======== Given records ========

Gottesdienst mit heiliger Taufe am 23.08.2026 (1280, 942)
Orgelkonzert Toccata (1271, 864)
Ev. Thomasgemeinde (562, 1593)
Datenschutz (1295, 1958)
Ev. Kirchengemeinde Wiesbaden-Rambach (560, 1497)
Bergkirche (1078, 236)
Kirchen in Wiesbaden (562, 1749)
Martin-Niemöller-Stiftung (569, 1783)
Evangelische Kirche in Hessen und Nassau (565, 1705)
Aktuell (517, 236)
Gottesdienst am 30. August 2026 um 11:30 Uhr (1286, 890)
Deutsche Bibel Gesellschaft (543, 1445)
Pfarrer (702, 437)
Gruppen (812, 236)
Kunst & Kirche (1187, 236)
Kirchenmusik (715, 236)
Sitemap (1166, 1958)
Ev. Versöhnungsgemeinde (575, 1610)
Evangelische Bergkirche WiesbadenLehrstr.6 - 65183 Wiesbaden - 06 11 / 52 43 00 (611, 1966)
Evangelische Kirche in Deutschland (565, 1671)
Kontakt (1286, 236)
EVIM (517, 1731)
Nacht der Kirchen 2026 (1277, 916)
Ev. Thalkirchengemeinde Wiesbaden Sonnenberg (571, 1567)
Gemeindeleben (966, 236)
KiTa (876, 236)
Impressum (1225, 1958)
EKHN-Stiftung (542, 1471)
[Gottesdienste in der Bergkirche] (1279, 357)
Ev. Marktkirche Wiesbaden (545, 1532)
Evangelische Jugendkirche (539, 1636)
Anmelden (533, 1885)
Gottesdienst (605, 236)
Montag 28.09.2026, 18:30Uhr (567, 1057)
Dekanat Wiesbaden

========

§ Exercise aim
All of the entries should be transcribed exactly as they appear.

§ Your response
Gottesdienst mit heiliger Taufe am 23.08.2026 (1280, 942)
Orgelkonzert Toccata (1271, 864)
Ev. Thomasgemeinde (562, 1593)
Datenschutz (1295, 1958)
Ev. Kirchengemeinde Wiesbaden-Rambach (560, 1497)
Bergkirche (1078, 236)
Kirchen in Wiesbaden (562, 1749)
Martin-Niemöller-Stiftung (569, 1783)
Evangelische Kirche in Hessen und Nassau (565, 1705)
Aktuell (517, 236)
Gottesdienst am 30. August 2026 um 11:30 Uhr (1286, 890)
Deutsche Bibel Gesellschaft (543, 1445)
Pfarrer (702, 437)
Gruppen (812, 236)
Kunst & Kirche (1187, 236)
Kirchenmusik (715, 236)
Sitemap (1166, 1958)
Ev. Versöhnungsgemeinde (575, 1610)
Evangelische Bergkirche WiesbadenLehrstr.6 - 65183 Wiesbaden - 06 11 / 52 43 00 (611, 1966)
Evangelische Kirche in Deutschland (565, 1671)
Kontakt (1286, 236)
EVIM (517, 1731)
Nacht der Kirchen 2026 (1277, 916)
Ev. Thalkirchengemeinde Wiesbaden Sonnenberg (571, 1567)
Gemeindeleben (966, 236)
KiTa (876, 236)
Impressum (1225, 1958)
EKHN-Stiftung (542, 1471)
[Gottesdienste in der Bergkirche] (1279, 357)
Ev. Marktkirche Wiesbaden (545, 1532)
Evangelische Jugendkirche (539, 1636)
Anmelden (533, 1885)
Gottesdienst (605, 236)
Montag 28.09.2026, 18:30Uhr (567, 1057)
Dekanat Wiesbaden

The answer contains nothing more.